#### PROBLEM STATEMENT:
No line before the one holding "Focus the Type your industry field" is wanted; restate word for word that line and all lines after it to the end of the entries, excluding pictures.

─── PROVIDED DATA

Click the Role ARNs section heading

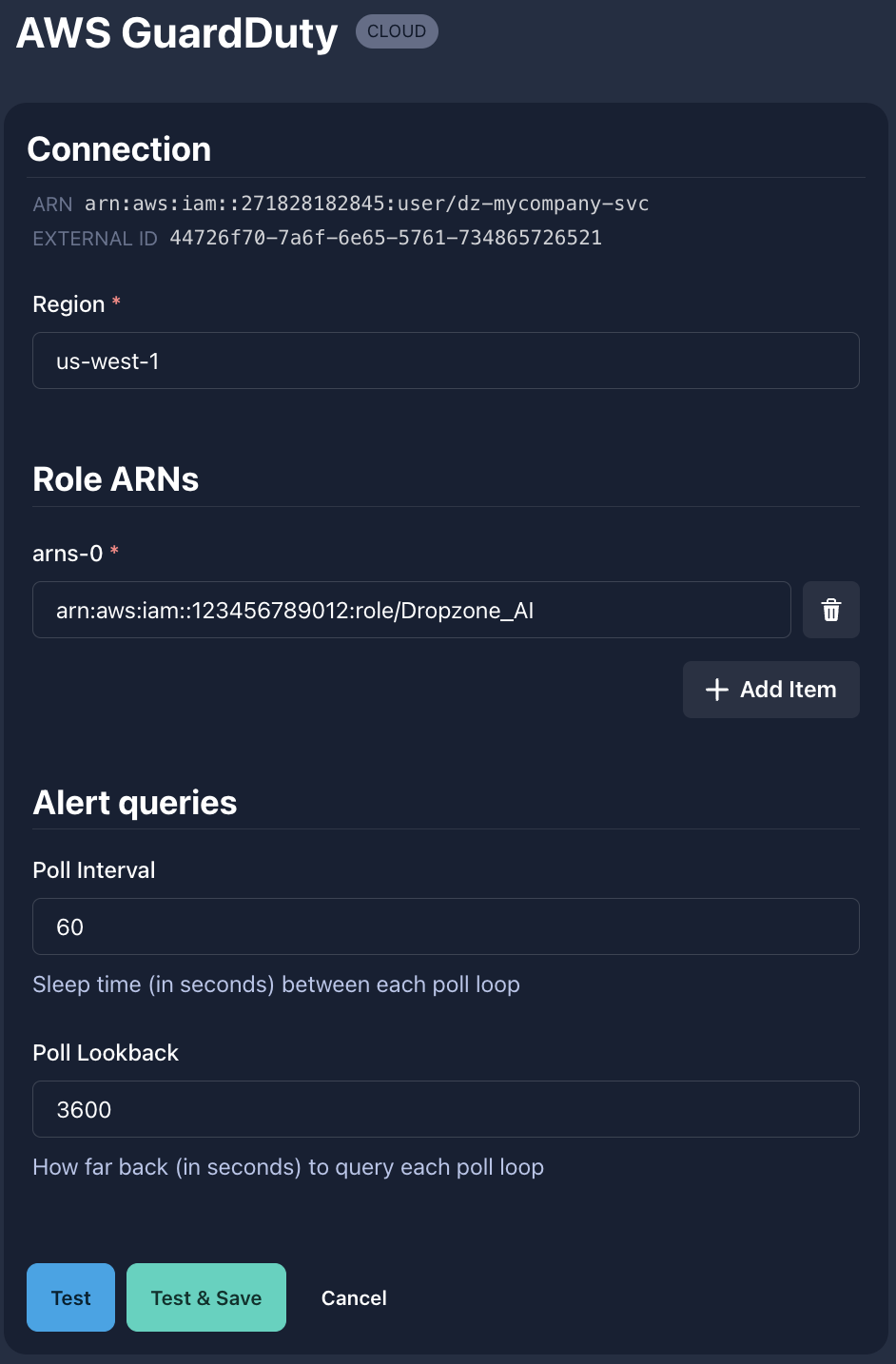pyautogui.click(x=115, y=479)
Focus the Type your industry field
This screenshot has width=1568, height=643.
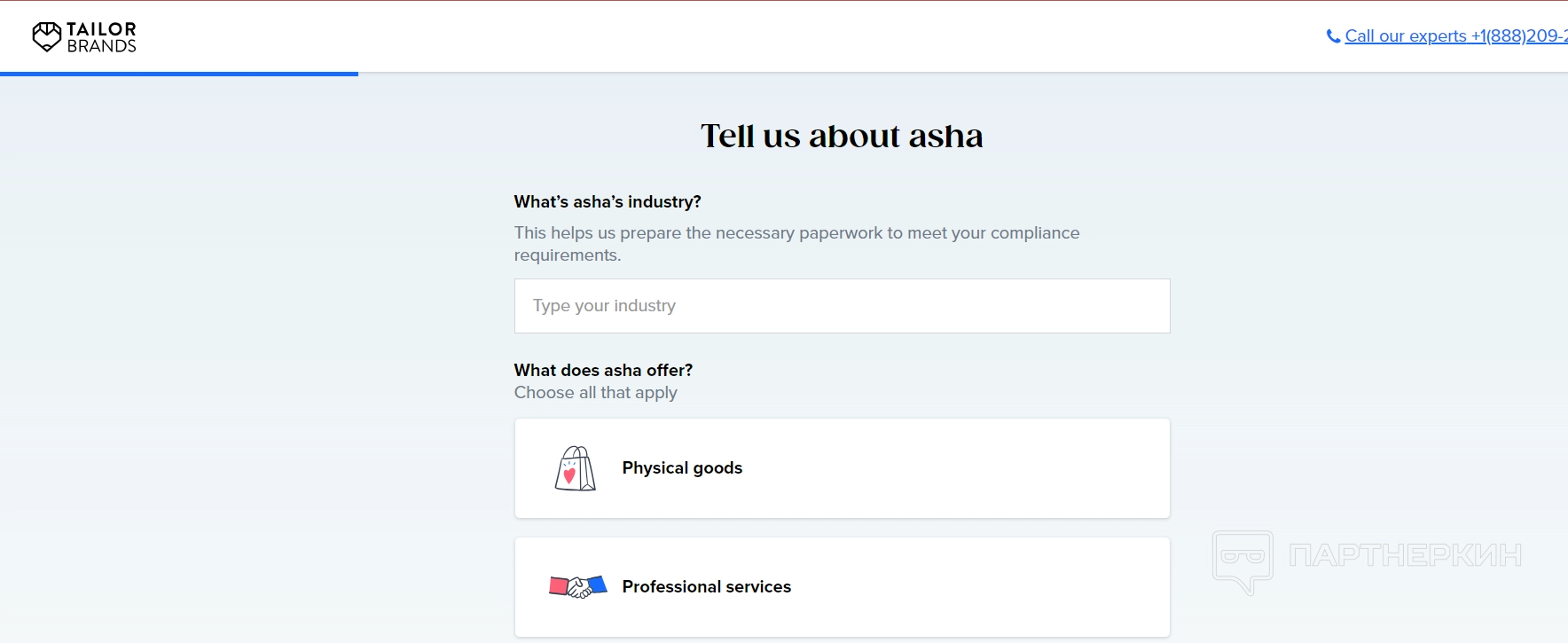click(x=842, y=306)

──────

#### WRITTEN RESPONSE:
Focus the Type your industry field
This screenshot has width=1568, height=643.
click(x=842, y=306)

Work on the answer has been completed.